# [To do]
According to the Loalwa Braz biography below, what earned her the recognition of Brazil's leading pop artists, and what came of it? Answer in one to three sentences.

Background information
- Born: Loalwa Braz Vieira 3 June 1953 Jacarepaguá, Rio de Janeiro, Brazil
- Origin: Rio de Janeiro, Brazil
- Died: 19 January 2017 (aged 63) Saquarema, Rio de Janeiro, Brazil
- Occupation: Singer
- Years active: 1966–2017

= Loalwa Braz =

Brazilian pop singer (1953–2017)

Loalwa Braz Vieira (3 June 1953 – 19 January 2017) was a Brazilian singer, best known for providing the lead vocals for the French-Brazilian recording act Kaoma from 1989 to 1999.

Her biggest success was Lambada in 1989, a direct cover of the 1986 song "Chorando Se Foi" by Márcia Ferreira, which itself was a Portuguese version of the 1984 song "Llorando se fue" by Peruvian group Cuarteto Continental, which itself was an adaptation of the 1981 song by Los Kjarkas of the same name, which was composed by Ulises Hermosa and Gonzalo Hermosa.

Braz was fluent in four languages, and recorded songs in her native Portuguese, as well as in Spanish, French and English.

==Biography==
Braz was born in Jacarepaguá, Rio de Janeiro, to a family of musicians: her father was an orchestra leader and her mother was a popular and classical pianist. Braz learned to play the piano at the age of four, and started singing at the age of 13. She lived in Paris from 1985, and in Geneva from 2010 until her death in 2017.

Braz grew up surrounded by the rhythms of Brazil, which shone through her songs. Her natural gifts were strengthened by hard work. Braz quickly obtained many awards, and started performing at Rio's most prestigious night clubs. Her talent gained her the recognition of Brazil's greatest pop artists Gilberto Gil, Tim Maia, Alcione, Maria Bethânia, Emílio Santiago, Gal Costa, and Caetano Veloso, who became her stage and recording co-workers from 1975 to 1985. She moved to Paris in 1985, after her success at the Palais des Sports, with the show "Brésil en Fête".

Braz appeared at major show business venues: Paradis Latin, Méridien (Paris), Olympia ('88 and '92), TLP Dejazet, New Morning, Zenith, Madison Square Garden (New York City), and the London Palladium and Waldorf Astoria (both London).

# [Raw data]

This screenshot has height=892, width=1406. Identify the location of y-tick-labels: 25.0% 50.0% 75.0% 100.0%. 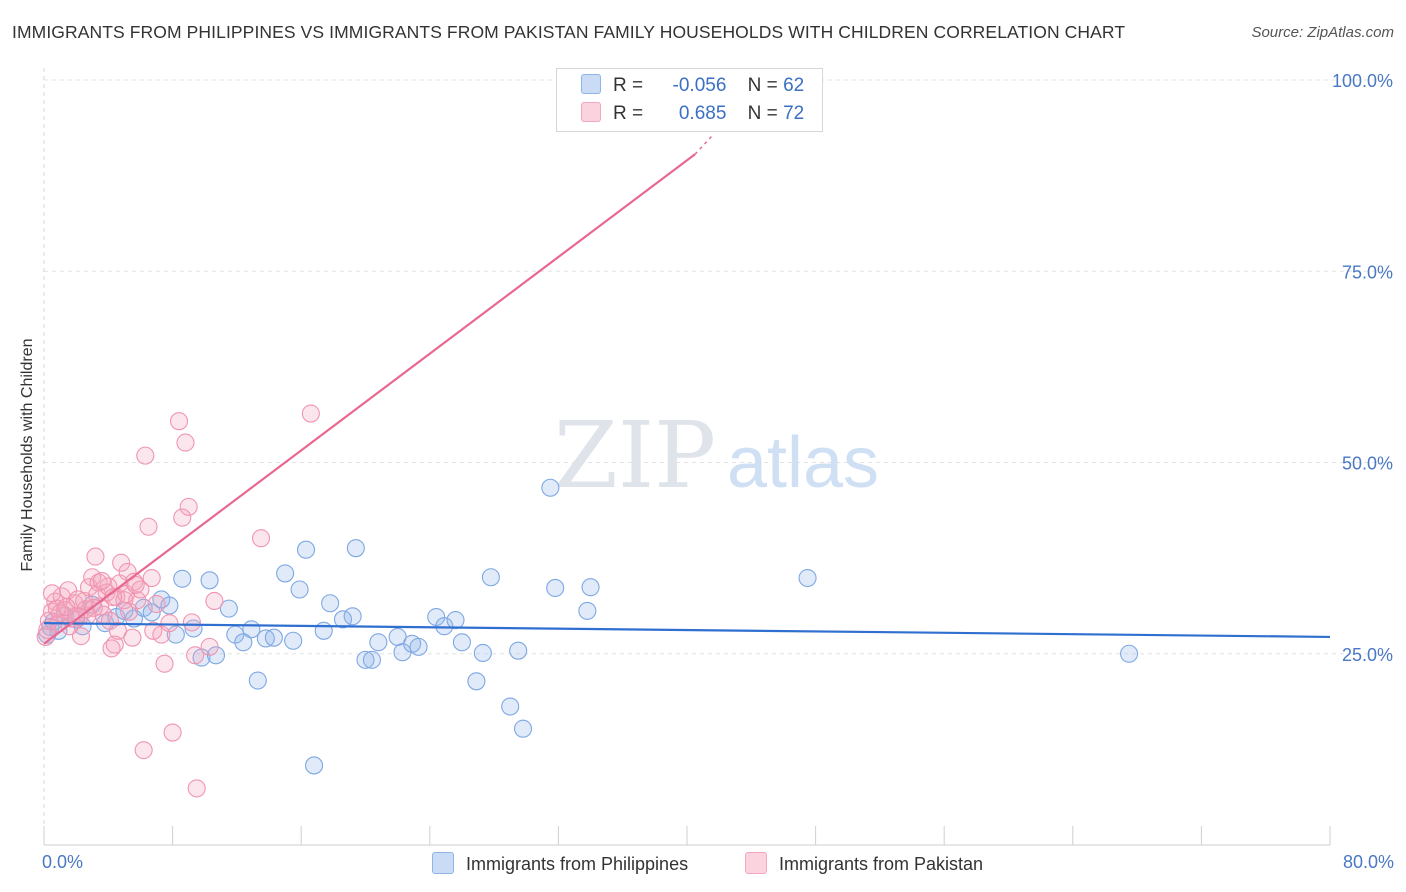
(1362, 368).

# [Solved problem]
Her talent earned her that recognition. Gilberto Gil, Tim Maia, Alcione, Maria Bethânia, Emílio Santiago, Gal Costa and Caetano Veloso then became her stage and recording co-workers from 1975 to 1985.